**Task requirements**
When the line containing "Close the 订单列表 tab" is found in the data below, copy it and each line after it through the line containing "Switch to Code view", exactly and with no others.
**** Provided records
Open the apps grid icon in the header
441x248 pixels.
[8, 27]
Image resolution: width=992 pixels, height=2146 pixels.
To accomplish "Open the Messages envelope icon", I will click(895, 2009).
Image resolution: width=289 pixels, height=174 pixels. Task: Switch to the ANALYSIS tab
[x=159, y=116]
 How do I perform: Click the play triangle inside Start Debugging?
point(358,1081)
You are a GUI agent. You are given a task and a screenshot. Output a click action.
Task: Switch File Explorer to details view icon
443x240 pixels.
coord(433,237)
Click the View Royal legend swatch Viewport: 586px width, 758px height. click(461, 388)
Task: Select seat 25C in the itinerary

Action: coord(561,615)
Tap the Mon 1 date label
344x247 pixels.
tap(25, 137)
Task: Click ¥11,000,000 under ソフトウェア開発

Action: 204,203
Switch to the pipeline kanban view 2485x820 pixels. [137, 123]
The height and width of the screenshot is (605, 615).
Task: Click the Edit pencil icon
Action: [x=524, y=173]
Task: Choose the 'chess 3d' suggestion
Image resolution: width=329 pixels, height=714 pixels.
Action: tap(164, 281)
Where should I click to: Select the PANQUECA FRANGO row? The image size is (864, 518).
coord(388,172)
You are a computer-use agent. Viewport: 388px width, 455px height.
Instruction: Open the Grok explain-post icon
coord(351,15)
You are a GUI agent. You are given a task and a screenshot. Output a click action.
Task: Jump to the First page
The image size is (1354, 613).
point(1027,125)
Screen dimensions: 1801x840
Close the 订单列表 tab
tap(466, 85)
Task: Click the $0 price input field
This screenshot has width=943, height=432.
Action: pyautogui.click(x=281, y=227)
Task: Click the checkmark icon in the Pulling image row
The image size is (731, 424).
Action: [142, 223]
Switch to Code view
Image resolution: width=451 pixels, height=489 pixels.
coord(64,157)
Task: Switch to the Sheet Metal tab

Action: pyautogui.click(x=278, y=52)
********
**Response**
Close the 订单列表 tab
tap(466, 85)
Task: Click the $0 price input field
This screenshot has width=943, height=432.
Action: pyautogui.click(x=281, y=227)
Task: Click the checkmark icon in the Pulling image row
The image size is (731, 424).
Action: [142, 223]
Switch to Code view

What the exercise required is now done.